Step 5: Tune thresholds. Once you have baseline data, you'll notice that some activities are benign. For example, a report developer regularly exports paginated reports for testing. Use the policy's threshold settings to require multiple risky events or a minimum amount of data exfiltrated before an alert fires. You can also tailor the sensitive data types that matter most—credit card numbers, health records, proprietary code—to reduce noise from less critical classifications.

Step 6: Integrate with incident response. When a case is generated, it will appear in the Insider Risk Management dashboard with all associated activity timestamps and risk scores. Make sure your SOC or response team knows which playbooks to follow. Microsoft provides templates for investigation, but you'll want to customize them based on your internal escalation paths.

A word of caution: because this is preview, Microsoft may still tweak the feature before general availability. Keep an eye on the Microsoft 365 roadmap and the Purview tech community blog for updates. Do not rely on these triggers as your only line of defense in production environments until the feature is GA and you've fully validated its behaviour.

Step 7: Consider complementary controls. Even with the new triggers, Purview Insider Risk Management works best as part of a layered strategy. Combine it with endpoint DLP, Microsoft Defender for Cloud Apps, and Conditional Access policies that restrict access from unmanaged devices. The Fabric triggers, for instance, pair well with tenant restrictions on external sharing within Fabric itself.

Outlook

This preview signals where Microsoft is heading: a unified insider risk platform that sees across the entire digital estate—whether data lives in Exchange, SharePoint, OneDrive, Teams, Fabric, Azure, or third-party clouds. Rumours already point to future triggers that will cover AI interactions in Copilot for Microsoft 365 and even on-device activities like clipboard use in virtual desktops.

For now, the immediate takeaway is that security teams can finally extend their data leak policies into the analytics workloads and unsanctioned cloud storage that have traditionally been shadows on the network.
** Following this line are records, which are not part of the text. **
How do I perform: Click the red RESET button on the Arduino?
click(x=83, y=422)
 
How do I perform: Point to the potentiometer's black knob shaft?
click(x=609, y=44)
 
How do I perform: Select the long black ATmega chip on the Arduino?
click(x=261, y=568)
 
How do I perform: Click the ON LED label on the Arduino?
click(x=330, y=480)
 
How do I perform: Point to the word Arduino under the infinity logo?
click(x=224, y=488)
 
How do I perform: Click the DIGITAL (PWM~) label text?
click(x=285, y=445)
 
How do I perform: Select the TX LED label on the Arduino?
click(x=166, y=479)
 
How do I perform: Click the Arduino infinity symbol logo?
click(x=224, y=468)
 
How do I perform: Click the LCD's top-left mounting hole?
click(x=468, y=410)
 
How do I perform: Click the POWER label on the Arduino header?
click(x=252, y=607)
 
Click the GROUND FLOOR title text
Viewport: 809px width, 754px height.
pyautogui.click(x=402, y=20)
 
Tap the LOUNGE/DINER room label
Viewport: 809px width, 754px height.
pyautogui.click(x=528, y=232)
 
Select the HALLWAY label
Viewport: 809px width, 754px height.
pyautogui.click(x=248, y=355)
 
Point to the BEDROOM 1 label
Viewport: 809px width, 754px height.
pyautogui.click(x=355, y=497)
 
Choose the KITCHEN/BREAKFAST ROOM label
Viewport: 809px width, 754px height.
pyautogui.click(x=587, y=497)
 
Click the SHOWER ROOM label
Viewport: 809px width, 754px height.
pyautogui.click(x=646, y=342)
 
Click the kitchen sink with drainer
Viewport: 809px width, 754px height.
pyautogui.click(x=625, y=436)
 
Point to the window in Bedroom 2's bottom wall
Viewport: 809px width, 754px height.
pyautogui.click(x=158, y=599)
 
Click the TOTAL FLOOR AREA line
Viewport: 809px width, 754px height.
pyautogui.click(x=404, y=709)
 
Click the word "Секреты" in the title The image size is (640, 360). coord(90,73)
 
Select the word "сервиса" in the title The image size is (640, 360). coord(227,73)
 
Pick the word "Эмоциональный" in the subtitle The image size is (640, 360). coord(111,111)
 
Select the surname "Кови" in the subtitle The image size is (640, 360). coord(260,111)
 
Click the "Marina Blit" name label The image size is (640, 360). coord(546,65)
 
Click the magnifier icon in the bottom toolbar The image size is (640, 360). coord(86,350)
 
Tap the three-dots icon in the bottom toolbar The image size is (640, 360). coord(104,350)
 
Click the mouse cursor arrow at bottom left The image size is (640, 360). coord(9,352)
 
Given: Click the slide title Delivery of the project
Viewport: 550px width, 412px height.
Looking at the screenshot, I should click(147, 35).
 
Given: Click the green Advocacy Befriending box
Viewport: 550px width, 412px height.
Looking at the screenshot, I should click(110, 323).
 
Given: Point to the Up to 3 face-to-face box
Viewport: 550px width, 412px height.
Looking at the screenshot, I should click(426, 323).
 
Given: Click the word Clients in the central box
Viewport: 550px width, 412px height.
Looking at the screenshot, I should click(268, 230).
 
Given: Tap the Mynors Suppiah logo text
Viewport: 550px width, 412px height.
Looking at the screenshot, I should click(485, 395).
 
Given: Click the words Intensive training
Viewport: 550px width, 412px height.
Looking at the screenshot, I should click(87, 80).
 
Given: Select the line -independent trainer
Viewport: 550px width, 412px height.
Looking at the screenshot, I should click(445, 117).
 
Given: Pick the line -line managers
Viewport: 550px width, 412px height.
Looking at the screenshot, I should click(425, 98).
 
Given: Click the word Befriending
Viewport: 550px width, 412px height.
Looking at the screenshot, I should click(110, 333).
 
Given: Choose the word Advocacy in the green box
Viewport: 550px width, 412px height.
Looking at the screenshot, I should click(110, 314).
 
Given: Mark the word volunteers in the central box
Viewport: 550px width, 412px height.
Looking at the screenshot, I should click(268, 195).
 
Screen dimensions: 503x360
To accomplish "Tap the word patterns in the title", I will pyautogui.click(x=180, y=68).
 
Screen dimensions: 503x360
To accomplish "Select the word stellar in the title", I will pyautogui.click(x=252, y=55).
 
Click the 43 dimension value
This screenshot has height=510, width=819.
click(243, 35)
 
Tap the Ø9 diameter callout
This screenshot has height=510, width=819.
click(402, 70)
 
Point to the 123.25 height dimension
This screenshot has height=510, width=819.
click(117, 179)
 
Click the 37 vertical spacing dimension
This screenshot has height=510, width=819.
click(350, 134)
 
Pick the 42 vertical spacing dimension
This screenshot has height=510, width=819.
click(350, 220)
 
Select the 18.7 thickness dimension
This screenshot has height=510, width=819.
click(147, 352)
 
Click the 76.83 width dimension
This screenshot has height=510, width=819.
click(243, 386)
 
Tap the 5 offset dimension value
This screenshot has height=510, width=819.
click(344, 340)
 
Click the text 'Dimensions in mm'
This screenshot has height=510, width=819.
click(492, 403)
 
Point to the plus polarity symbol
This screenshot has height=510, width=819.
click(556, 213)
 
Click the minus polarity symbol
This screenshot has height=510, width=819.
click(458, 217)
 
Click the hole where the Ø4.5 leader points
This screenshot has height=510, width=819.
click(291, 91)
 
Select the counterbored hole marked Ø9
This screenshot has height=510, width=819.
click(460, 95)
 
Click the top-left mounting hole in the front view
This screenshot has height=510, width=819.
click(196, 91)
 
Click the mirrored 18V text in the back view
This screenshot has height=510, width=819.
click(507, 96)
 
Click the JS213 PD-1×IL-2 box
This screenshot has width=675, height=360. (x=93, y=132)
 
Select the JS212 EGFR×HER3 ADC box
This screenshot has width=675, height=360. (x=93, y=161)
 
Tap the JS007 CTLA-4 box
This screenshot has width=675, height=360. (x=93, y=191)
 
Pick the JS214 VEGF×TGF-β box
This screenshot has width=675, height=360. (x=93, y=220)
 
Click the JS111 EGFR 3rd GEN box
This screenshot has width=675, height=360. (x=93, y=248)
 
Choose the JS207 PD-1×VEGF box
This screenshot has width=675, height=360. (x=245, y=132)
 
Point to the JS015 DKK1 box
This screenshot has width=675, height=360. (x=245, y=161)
The preview is available now in Purview tenants, and there's no reason not to start experimenting. The longer-term question is whether Microsoft will accelerate the GA timeline based on preview feedback. Given the sensitivity of insider risk detection, a cautious rollout with plenty of customer validation is likely—but the foundations are already in place for one of the most significant purview expansions in years.